During a recent visit to Washington, D.C., I noticed that the one place consistently prioritizing the safety and dignity of people without homes was the Martin Luther King Jr. Memorial Library. It was warm. It welcomed everyone. Many people gathered there, likely because of its basic amenities and because so many other spaces had been made hostile under the inhumane actions of the current presidential administration.
I found myself wondering what would happen if those policies and approaches to homelessness ever reached the library as well. If even that door were closed, where would people who were already suffering the most be expected to go?
I now find myself asking the same question of Brattleboro. Are we moving toward a future where we continue to make it increasingly uncomfortable for people without homes to exist anywhere at all?
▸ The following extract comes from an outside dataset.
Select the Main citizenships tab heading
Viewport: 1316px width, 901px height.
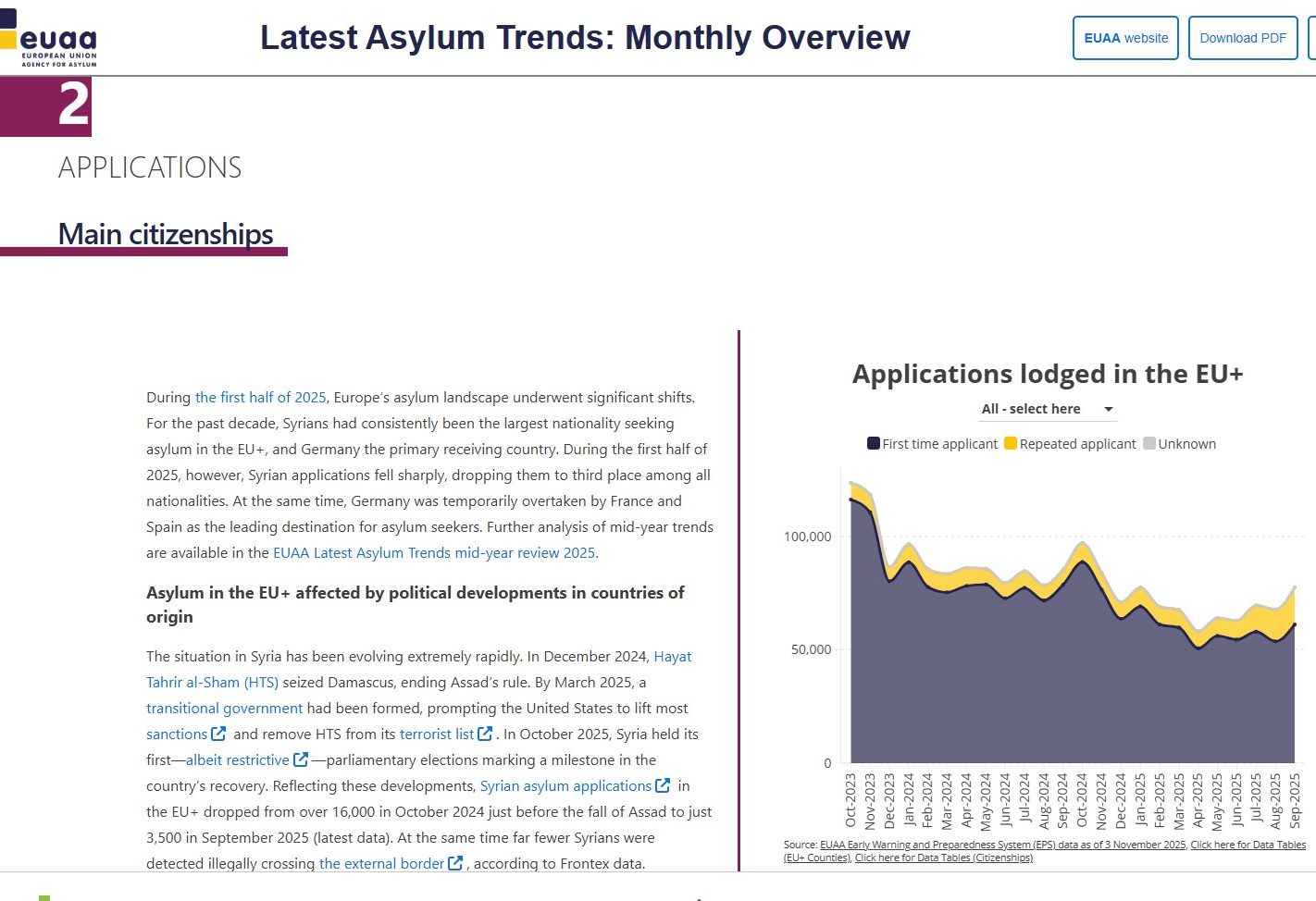point(166,234)
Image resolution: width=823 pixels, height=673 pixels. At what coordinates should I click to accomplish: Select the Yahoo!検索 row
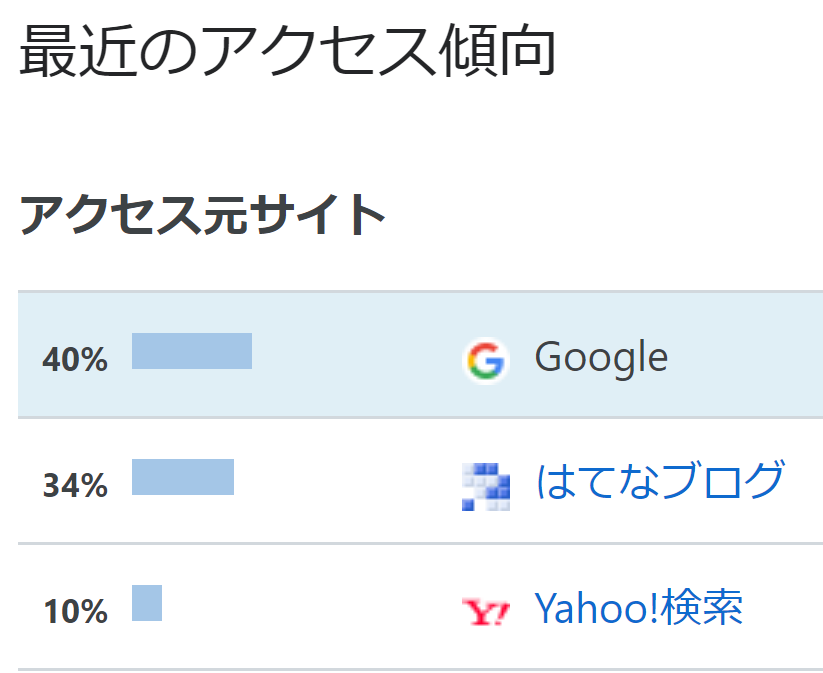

As if their lives are not already painful enough. As if people are not already dying in frigid Vermont nights, forced to live outdoors.
What feels intolerable when imposed from afar somehow became acceptable when applied locally, to people with the least power to push back. The change now makes it harder for 69A to secure an occupancy permit for a new space, one farther from downtown, larger, and better equipped to address the very concerns raised.
After complaints about 69A's previous space closer to downtown, this step toward compromise - moving farther down the street - was met not with patience but with a new barrier.
The irony deepened quickly. Two days later, a local emergency warming shelter announced it would close temporarily through the holidays, which have seen some of the most dangerous weather conditions of the winter so far.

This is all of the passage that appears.